*TASK GOAL:*
With pictures omitted, copy exactly the lines from the one containing "[Taizhou SPEK Import and Export Co. Ltd Youtube]" through the end of the records below.

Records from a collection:

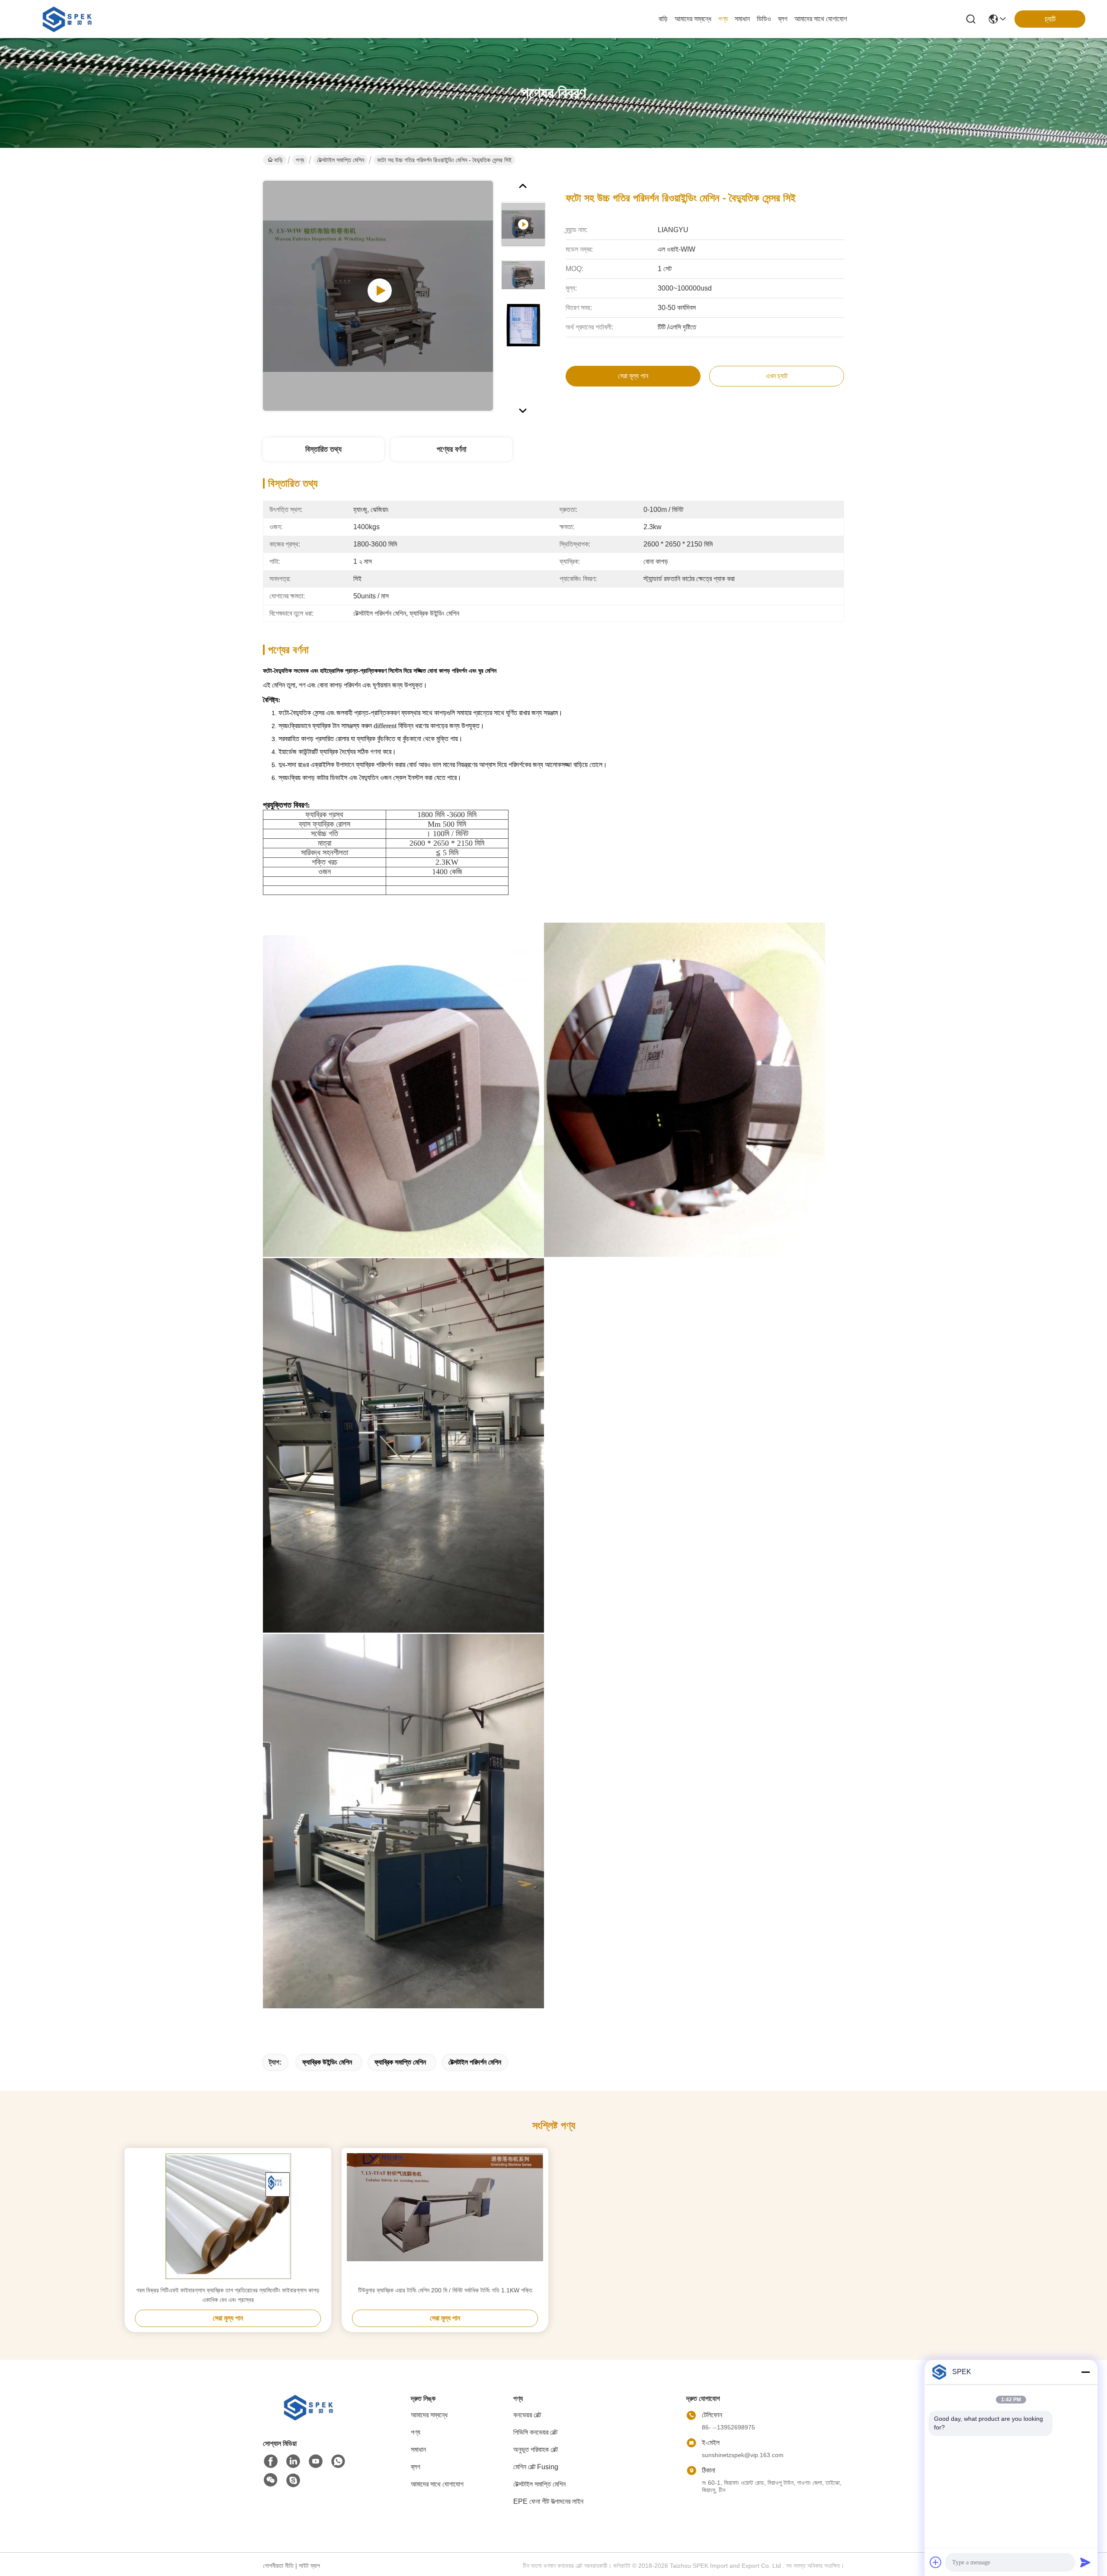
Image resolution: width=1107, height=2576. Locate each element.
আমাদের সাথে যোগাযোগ (820, 18)
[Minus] (1085, 2372)
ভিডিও (764, 18)
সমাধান (742, 18)
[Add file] (936, 2562)
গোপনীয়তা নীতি (278, 2565)
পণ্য (723, 18)
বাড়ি (663, 18)
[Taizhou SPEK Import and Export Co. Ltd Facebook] (270, 2461)
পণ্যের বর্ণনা (451, 449)
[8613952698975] (338, 2461)
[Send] (1085, 2562)
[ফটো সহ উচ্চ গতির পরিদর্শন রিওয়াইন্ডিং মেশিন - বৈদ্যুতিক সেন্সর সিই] (378, 296)
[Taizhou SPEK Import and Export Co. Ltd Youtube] (315, 2461)
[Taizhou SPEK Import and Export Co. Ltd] (69, 19)
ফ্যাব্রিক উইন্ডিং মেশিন (327, 2062)
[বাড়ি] (310, 2418)
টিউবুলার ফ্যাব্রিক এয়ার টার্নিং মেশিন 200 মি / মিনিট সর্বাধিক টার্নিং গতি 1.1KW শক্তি (445, 2290)
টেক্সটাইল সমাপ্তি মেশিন (340, 160)
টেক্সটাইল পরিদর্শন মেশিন (474, 2062)
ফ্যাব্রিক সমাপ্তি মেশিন (400, 2062)
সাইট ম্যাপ (309, 2565)
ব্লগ (782, 18)
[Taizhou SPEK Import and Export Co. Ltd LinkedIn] (293, 2461)
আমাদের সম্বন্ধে (693, 18)
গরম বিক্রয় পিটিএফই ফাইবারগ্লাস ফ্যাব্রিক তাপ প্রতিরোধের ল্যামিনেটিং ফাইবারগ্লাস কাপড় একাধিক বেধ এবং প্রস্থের (228, 2295)
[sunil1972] (293, 2480)
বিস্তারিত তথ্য (323, 449)
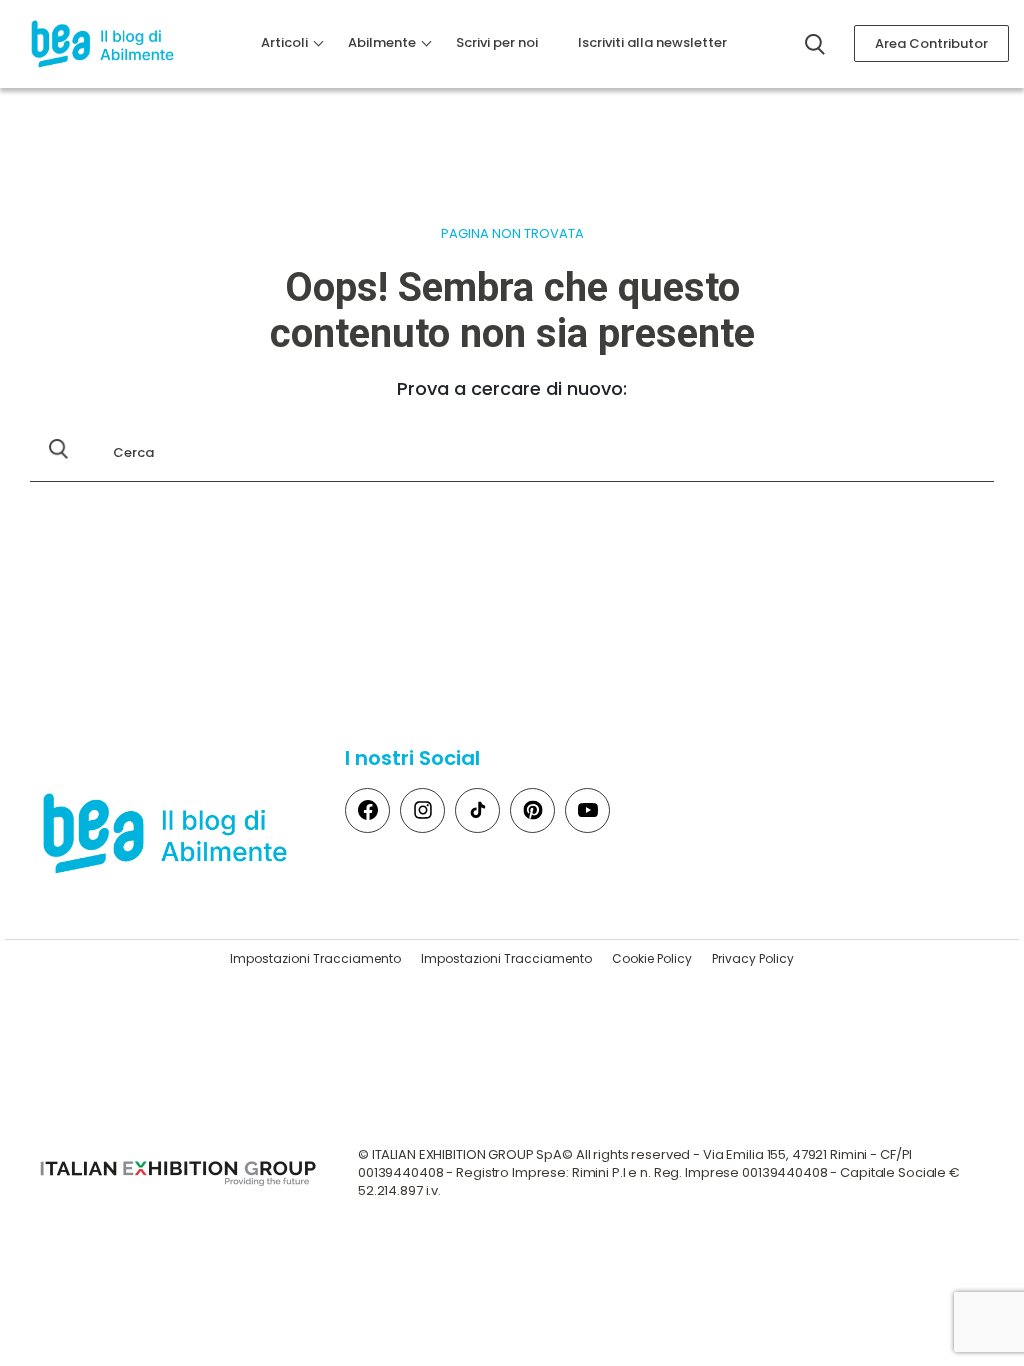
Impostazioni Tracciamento (315, 958)
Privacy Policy (753, 958)
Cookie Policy (652, 958)
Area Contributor (931, 43)
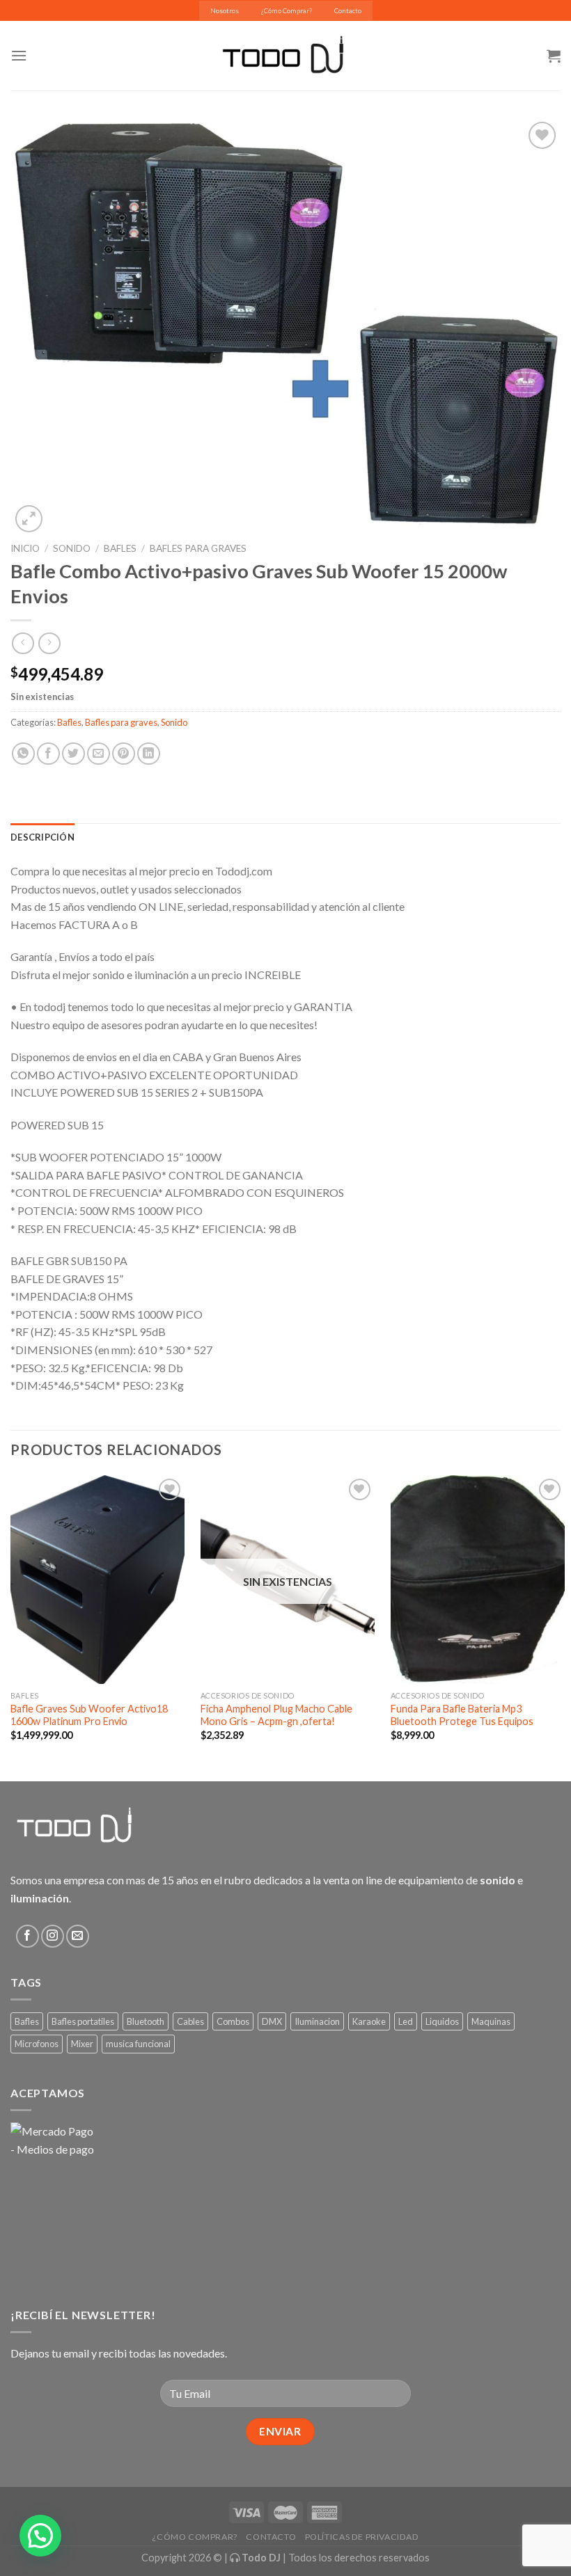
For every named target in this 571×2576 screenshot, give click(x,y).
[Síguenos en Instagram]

*REPLY TO THE TASK:*
[Taizhou SPEK Import and Export Co. Ltd Youtube] (315, 2461)
[Taizhou SPEK Import and Export Co. Ltd] (69, 19)
ফ্যাব্রিক উইন্ডিং মেশিন (327, 2062)
[বাড়ি] (310, 2418)
টিউবুলার ফ্যাব্রিক এয়ার টার্নিং মেশিন 200 মি / মিনিট সর্বাধিক টার্নিং গতি 1.1KW শক্তি (445, 2290)
টেক্সটাইল সমাপ্তি মেশিন (340, 160)
টেক্সটাইল পরিদর্শন মেশিন (474, 2062)
ফ্যাব্রিক সমাপ্তি মেশিন (400, 2062)
সাইট ম্যাপ (309, 2565)
ব্লগ (782, 18)
[Taizhou SPEK Import and Export Co. Ltd LinkedIn] (293, 2461)
আমাদের সম্বন্ধে (693, 18)
গরম বিক্রয় পিটিএফই ফাইবারগ্লাস ফ্যাব্রিক তাপ প্রতিরোধের ল্যামিনেটিং ফাইবারগ্লাস কাপড় একাধিক বেধ এবং প্রস্থের (228, 2295)
[sunil1972] (293, 2480)
বিস্তারিত তথ্য (323, 449)
Impostazioni Tracciamento (315, 958)
Privacy Policy (753, 958)
Cookie Policy (652, 958)
Area Contributor (931, 43)
For every named target in this 571×2576 screenshot, give click(x,y).
[Síguenos en Instagram]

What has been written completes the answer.